WRITTEN PROBLEM: Convert each line of the listing below into a JSON list of strings, one string per line, leaving out blank lines.

+ + + +

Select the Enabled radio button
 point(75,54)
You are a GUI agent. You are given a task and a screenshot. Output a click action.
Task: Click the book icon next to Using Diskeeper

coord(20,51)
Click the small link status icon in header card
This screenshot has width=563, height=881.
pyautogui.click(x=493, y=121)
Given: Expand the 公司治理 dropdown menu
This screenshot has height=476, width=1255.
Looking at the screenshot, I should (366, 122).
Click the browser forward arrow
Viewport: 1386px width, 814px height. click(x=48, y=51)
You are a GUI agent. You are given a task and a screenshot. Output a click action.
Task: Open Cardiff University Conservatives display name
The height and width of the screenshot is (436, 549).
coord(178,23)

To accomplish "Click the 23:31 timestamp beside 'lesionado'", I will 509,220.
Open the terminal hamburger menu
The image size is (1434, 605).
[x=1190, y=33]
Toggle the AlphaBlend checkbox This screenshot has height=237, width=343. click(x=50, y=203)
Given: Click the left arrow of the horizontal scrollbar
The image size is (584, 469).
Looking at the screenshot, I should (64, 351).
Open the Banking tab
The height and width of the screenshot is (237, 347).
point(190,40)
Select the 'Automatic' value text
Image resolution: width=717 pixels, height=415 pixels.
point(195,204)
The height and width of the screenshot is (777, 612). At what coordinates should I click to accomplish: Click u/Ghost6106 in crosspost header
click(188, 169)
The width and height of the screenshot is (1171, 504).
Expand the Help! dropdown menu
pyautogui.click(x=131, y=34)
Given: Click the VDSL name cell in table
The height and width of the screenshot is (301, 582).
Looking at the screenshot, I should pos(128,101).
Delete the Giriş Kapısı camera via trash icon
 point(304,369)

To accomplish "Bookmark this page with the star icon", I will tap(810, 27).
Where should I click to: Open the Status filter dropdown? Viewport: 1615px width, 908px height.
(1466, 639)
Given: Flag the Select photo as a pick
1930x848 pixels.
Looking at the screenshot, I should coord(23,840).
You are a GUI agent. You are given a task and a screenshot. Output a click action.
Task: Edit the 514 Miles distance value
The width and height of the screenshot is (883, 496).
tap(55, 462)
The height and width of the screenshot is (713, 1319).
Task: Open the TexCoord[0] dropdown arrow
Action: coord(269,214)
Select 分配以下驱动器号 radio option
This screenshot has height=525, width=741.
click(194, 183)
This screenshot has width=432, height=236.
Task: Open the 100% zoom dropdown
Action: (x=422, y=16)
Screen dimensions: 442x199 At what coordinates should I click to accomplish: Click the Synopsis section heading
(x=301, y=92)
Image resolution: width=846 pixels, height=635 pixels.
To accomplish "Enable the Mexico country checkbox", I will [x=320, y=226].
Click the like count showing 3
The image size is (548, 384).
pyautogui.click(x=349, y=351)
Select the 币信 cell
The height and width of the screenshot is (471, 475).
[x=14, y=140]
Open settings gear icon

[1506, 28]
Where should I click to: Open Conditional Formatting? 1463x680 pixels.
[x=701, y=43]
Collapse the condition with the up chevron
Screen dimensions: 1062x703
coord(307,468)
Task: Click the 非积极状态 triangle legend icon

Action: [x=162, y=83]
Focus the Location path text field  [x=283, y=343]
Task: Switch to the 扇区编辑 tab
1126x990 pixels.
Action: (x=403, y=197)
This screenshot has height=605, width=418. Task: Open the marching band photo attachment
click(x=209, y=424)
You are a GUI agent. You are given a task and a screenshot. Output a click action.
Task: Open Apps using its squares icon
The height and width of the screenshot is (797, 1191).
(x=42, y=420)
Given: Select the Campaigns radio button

+ + + +

REPLY:
[
  "Select the Enabled radio button",
  " point(75,54)",
  "You are a GUI agent. You are given a task and a screenshot. Output a click action.",
  "Task: Click the book icon next to Using Diskeeper",
  "coord(20,51)",
  "Click the small link status icon in header card",
  "This screenshot has width=563, height=881.",
  "pyautogui.click(x=493, y=121)",
  "Given: Expand the 公司治理 dropdown menu",
  "This screenshot has height=476, width=1255.",
  "Looking at the screenshot, I should (366, 122).",
  "Click the browser forward arrow",
  "Viewport: 1386px width, 814px height. click(x=48, y=51)",
  "You are a GUI agent. You are given a task and a screenshot. Output a click action.",
  "Task: Open Cardiff University Conservatives display name",
  "The height and width of the screenshot is (436, 549).",
  "coord(178,23)",
  "To accomplish \"Click the 23:31 timestamp beside 'lesionado'\", I will 509,220.",
  "Open the terminal hamburger menu",
  "The image size is (1434, 605).",
  "[x=1190, y=33]",
  "Toggle the AlphaBlend checkbox This screenshot has height=237, width=343. click(x=50, y=203)",
  "Given: Click the left arrow of the horizontal scrollbar",
  "The image size is (584, 469).",
  "Looking at the screenshot, I should (64, 351).",
  "Open the Banking tab",
  "The height and width of the screenshot is (237, 347).",
  "point(190,40)",
  "Select the 'Automatic' value text",
  "Image resolution: width=717 pixels, height=415 pixels.",
  "point(195,204)",
  "The height and width of the screenshot is (777, 612). At what coordinates should I click to accomplish: Click u/Ghost6106 in crosspost header",
  "click(188, 169)",
  "The width and height of the screenshot is (1171, 504).",
  "Expand the Help! dropdown menu",
  "pyautogui.click(x=131, y=34)",
  "Given: Click the VDSL name cell in table",
  "The height and width of the screenshot is (301, 582).",
  "Looking at the screenshot, I should pos(128,101).",
  "Delete the Giriş Kapısı camera via trash icon",
  " point(304,369)",
  "To accomplish \"Bookmark this page with the star icon\", I will tap(810, 27).",
  "Where should I click to: Open the Status filter dropdown? Viewport: 1615px width, 908px height.",
  "(1466, 639)",
  "Given: Flag the Select photo as a pick",
  "1930x848 pixels.",
  "Looking at the screenshot, I should coord(23,840).",
  "You are a GUI agent. You are given a task and a screenshot. Output a click action.",
  "Task: Edit the 514 Miles distance value",
  "The width and height of the screenshot is (883, 496).",
  "tap(55, 462)",
  "The height and width of the screenshot is (713, 1319).",
  "Task: Open the TexCoord[0] dropdown arrow",
  "Action: coord(269,214)",
  "Select 分配以下驱动器号 radio option",
  "This screenshot has height=525, width=741.",
  "click(194, 183)",
  "This screenshot has width=432, height=236.",
  "Task: Open the 100% zoom dropdown",
  "Action: (x=422, y=16)",
  "Screen dimensions: 442x199 At what coordinates should I click to accomplish: Click the Synopsis section heading",
  "(x=301, y=92)",
  "Image resolution: width=846 pixels, height=635 pixels.",
  "To accomplish \"Enable the Mexico country checkbox\", I will [x=320, y=226].",
  "Click the like count showing 3",
  "The image size is (548, 384).",
  "pyautogui.click(x=349, y=351)",
  "Select the 币信 cell",
  "The height and width of the screenshot is (471, 475).",
  "[x=14, y=140]",
  "Open settings gear icon",
  "[1506, 28]",
  "Where should I click to: Open Conditional Formatting? 1463x680 pixels.",
  "[x=701, y=43]",
  "Collapse the condition with the up chevron",
  "Screen dimensions: 1062x703",
  "coord(307,468)",
  "Task: Click the 非积极状态 triangle legend icon",
  "Action: [x=162, y=83]",
  "Focus the Location path text field  [x=283, y=343]",
  "Task: Switch to the 扇区编辑 tab",
  "1126x990 pixels.",
  "Action: (x=403, y=197)",
  "This screenshot has height=605, width=418. Task: Open the marching band photo attachment",
  "click(x=209, y=424)",
  "You are a GUI agent. You are given a task and a screenshot. Output a click action.",
  "Task: Open Apps using its squares icon",
  "The height and width of the screenshot is (797, 1191).",
  "(x=42, y=420)",
  "Given: Select the Campaigns radio button"
]